# New 1:20.3 box motor using G scale flea drive.



## Exador (Jan 24, 2020)

Hey everyone! Been working on a box motor for a circus train, Backstory is a shoe string circus plying the backroads of the eastern US. Perhaps 1920's. It uses 2 of the flea drives I posted about earlier. it's going to be radio controlled. It's currently powered by 2 18560 2000mah batteries with room for 2 more. These 2 go inside the diesel motor, in the cab. 2 more can go under the cab in the frame. Lots still to do! The circus image is what's being painted on the side. Enjoy!
Chris


----------



## Crisolite (Jan 9, 2008)

It's looking good


----------



## Scott (Jan 29, 2008)

Progressing nicely there mate.


----------



## denray (Jan 5, 2008)

are those flea drives still available
Dennis


----------



## Exador (Jan 24, 2020)

The motors are always on ebay. I drilled out the drive shaft and added the wheels.


----------



## Pete Thornton (Jan 2, 2008)

denray said:


> are those flea drives still available
> Dennis


 Here's the old thread(s) about the drive.

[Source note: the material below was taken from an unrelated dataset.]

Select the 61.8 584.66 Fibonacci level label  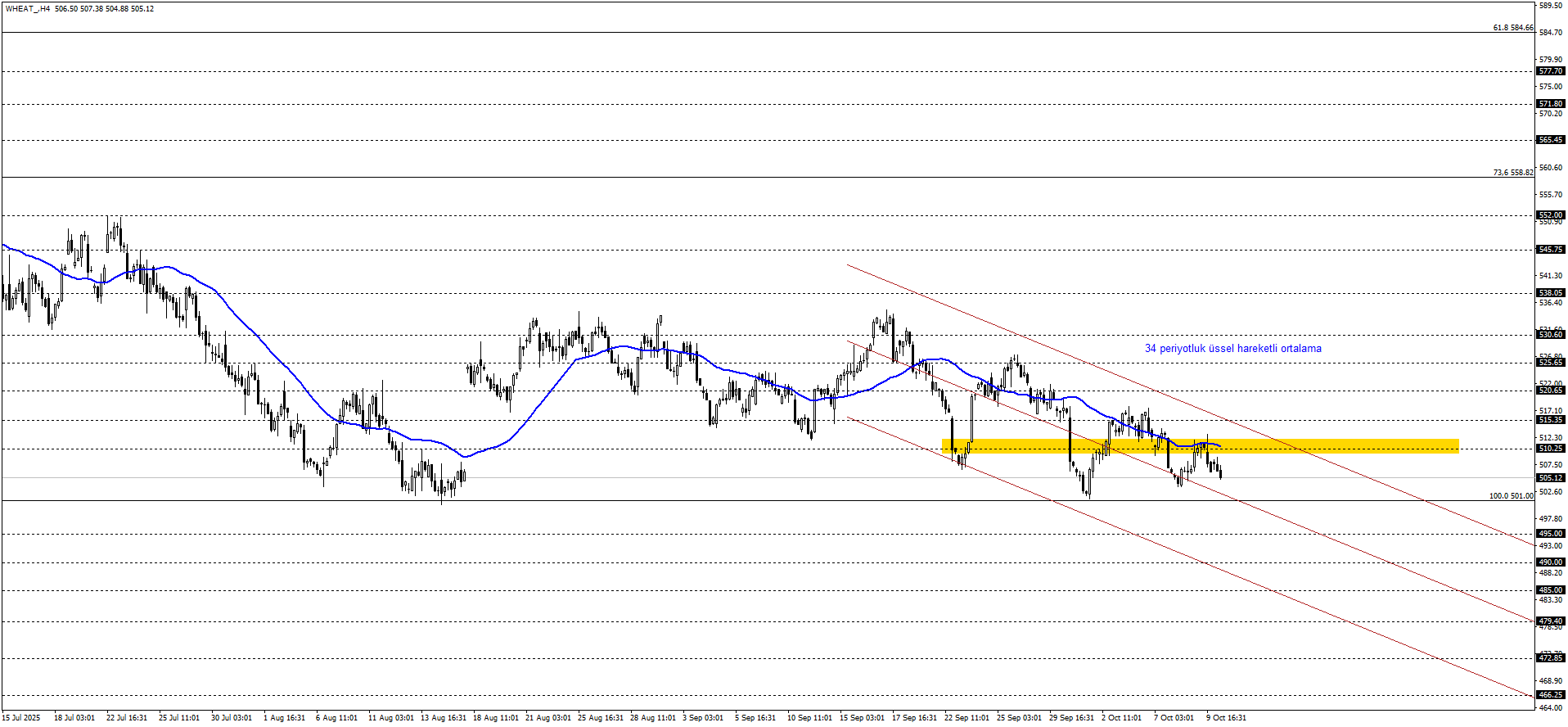click(x=1512, y=28)
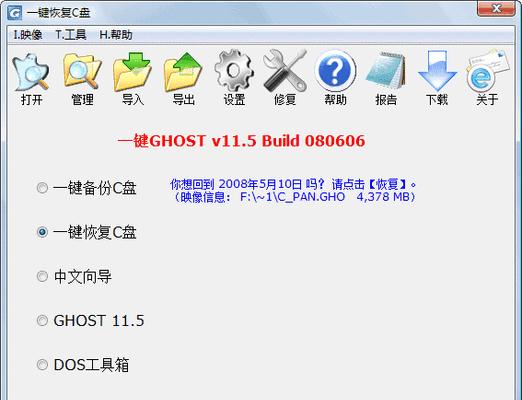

https://forums.mylargescale.com/15-model-making/90102-g-scale-flea-drive.html

https://www.gscalecentral.net/threads/making-a-g-gauge-flea-drive.314237/


----------



## PaulRace (Apr 30, 2020)

Would be great for "steam dummies" or gas-powered traction as well. Thanks for sharing!


----------



## Pete Thornton (Jan 2, 2008)

PaulRace said:


> Would be great for "steam dummies" or gas-powered traction as well. Thanks for sharing!


Ya think? Take a look at this thread:
http://www.largescalecentral.com/forums/topic/30056/delton-doozie-gearbox/view/post_id/395125


----------



## Exador (Jan 24, 2020)

The flea appears to have 3-4x the speed of the Delton model.


----------



## Pete Thornton (Jan 2, 2008)

Exador said:


> The flea appears to have 3-4x the speed of the Delton model.

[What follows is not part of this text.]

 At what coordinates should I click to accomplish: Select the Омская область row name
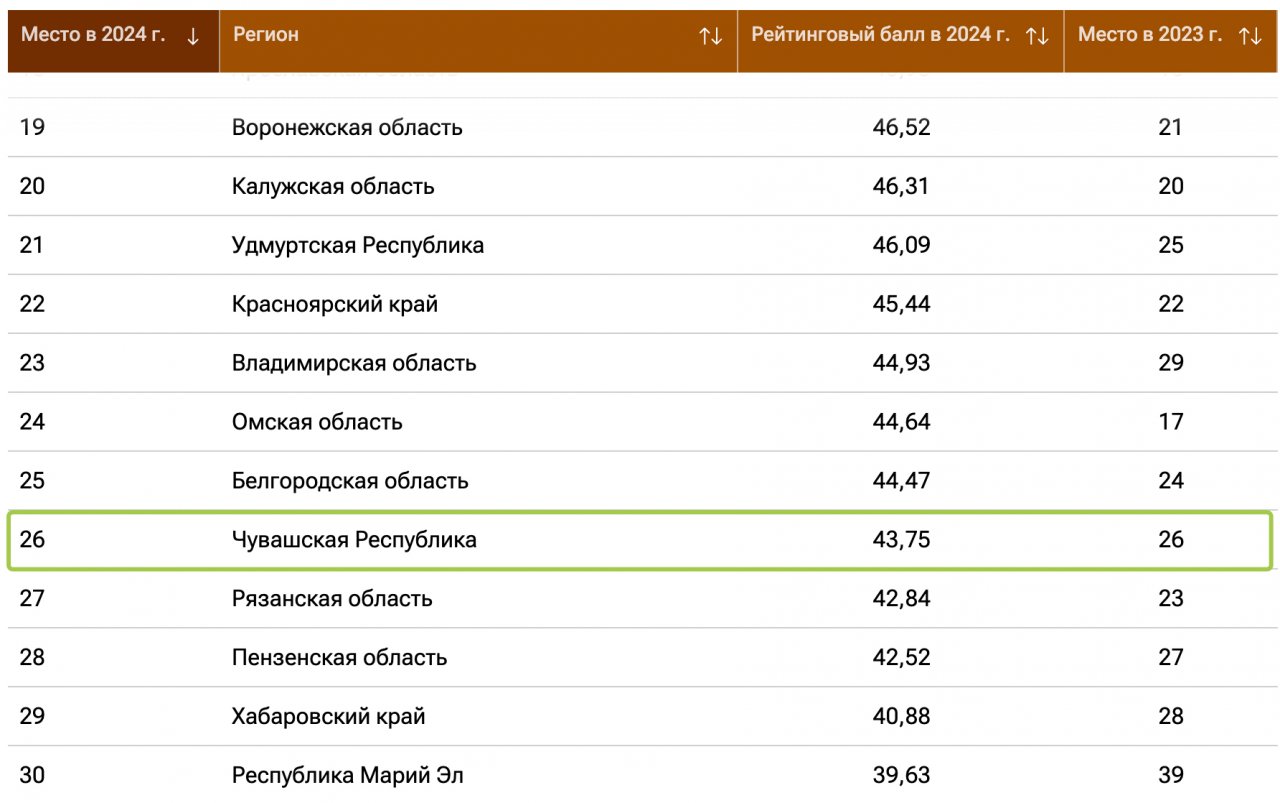pos(317,422)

I would hope so! My Delton re-motor used a 12V 100 rpm motor running on 6V so it was far too slow. I replaced the micro-motor and sold it.
The point was that there are many varieties of micromotor out there. I have one of the motors that you used, though minwe is blue and came from China. It is much bigger than the one I used in the Delton.


But don't let me take you away from your build - it is fascinating. I'm always building boxcabs!


----------



## Exador (Jan 24, 2020)

Well the original drive proved to be a specular failure. The main drive shaft didn't stand up well to the drilling and the drive started to wobble. Sooo take 2. This time I Used the plastic wheel as the drive shaft. I needed to ream out the case a bit and CA'd the gear in place. Now its smooth.


----------